UAE to be dazzled by once-in-a-lifetime Camelopardalids meteor shower
Stargazers in the UAE will get a nature’s treat next week by witnessing a never-before-seen meteor shower called Camelopardalids.
The spectacular shower will be visible on the morning of May 24 when the earth, for the first time, will pass through comet 209P/Linear’s leftovers. Astronomers have been making arrangements all over the world to see the event, with many expected to gather in Dubai’s desert at a spot away from the light pollution.
Abdul Wahab from Dubai Astronomy Group said a public event would be arranged on the evening of May 23 until sunrise at Bab Al Shams Desert Resort with an expected attendance of more than 500 stargazers. Nature’s spectacular show will also be broadcast on the web in collaboration with Slooh Telescopes and Astronomers without Borders, he said.
He said the debris trail from comet 209P/Linear, discovered in 2004, is the originator of this meteor shower and the Earth will cross the comet path on the morning of the May 24. “Based on professional forecasts this new meteor shower could be an astronomical experience of a lifetime and produce a unique meteor storm,” he added.
Astronomers said the meteor showers such as Leonids and Perseids have been happening for hundreds of years, but Camelopardalids would be happening for the first time. The chunks of rock and material, left by comet 209P/Linear will burn up in the atmosphere to form shooting or falling stars.

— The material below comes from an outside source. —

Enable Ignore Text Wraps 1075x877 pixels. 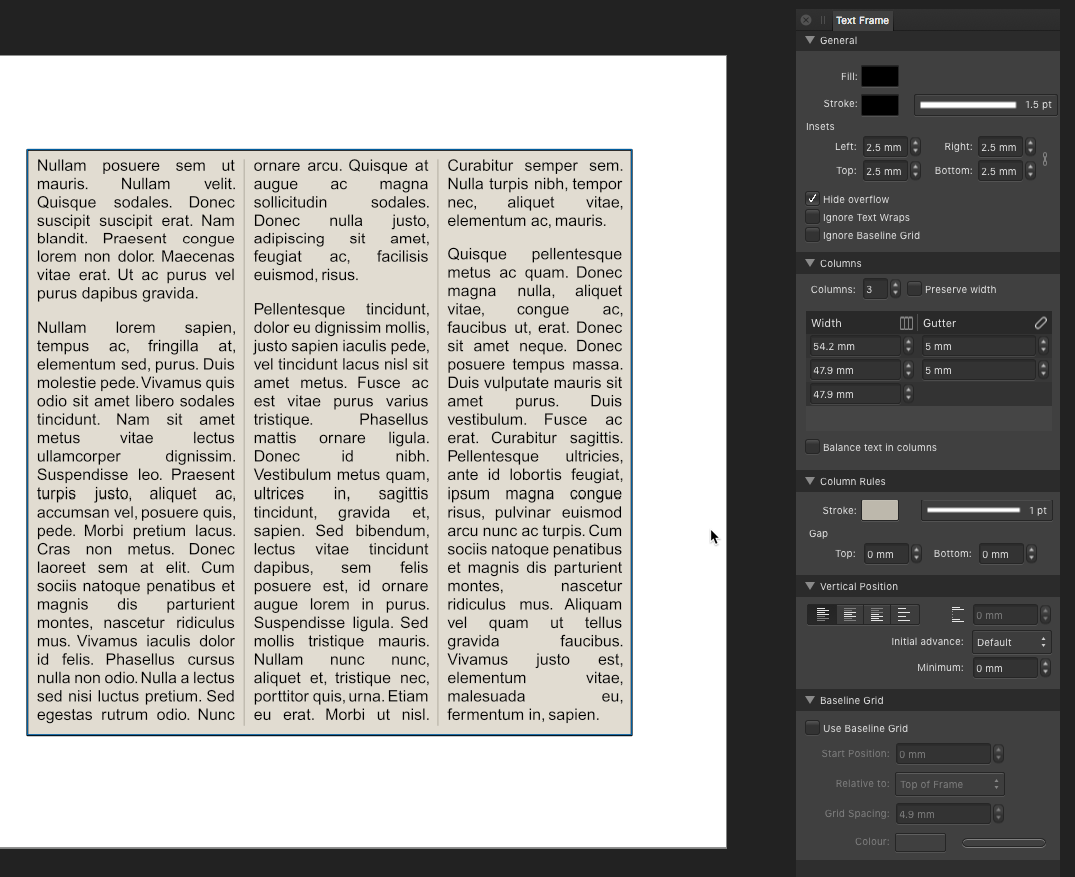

The storm, Abdul Wahab said, would see dense outbursts of bright multiple meteors and provide in excess of 1,000 shooting stars an hour during the peak happening. Lowest expectation would be 60-100 meteors an hour throughout the night, he said.
Dubai Astronomy Group’s event, he said, will also provide visitors an opportunity to look through the club telescopes at other celestial objects including Saturn, Mars, double stars, globular clusters, nebula and other deep sky objects, in addition to moonrise just before sunrise, in close conjunction with the planet Venus. The event will feature live presentations and videos about the night sky, plus live broadcasts with others in the international outreach community, he added.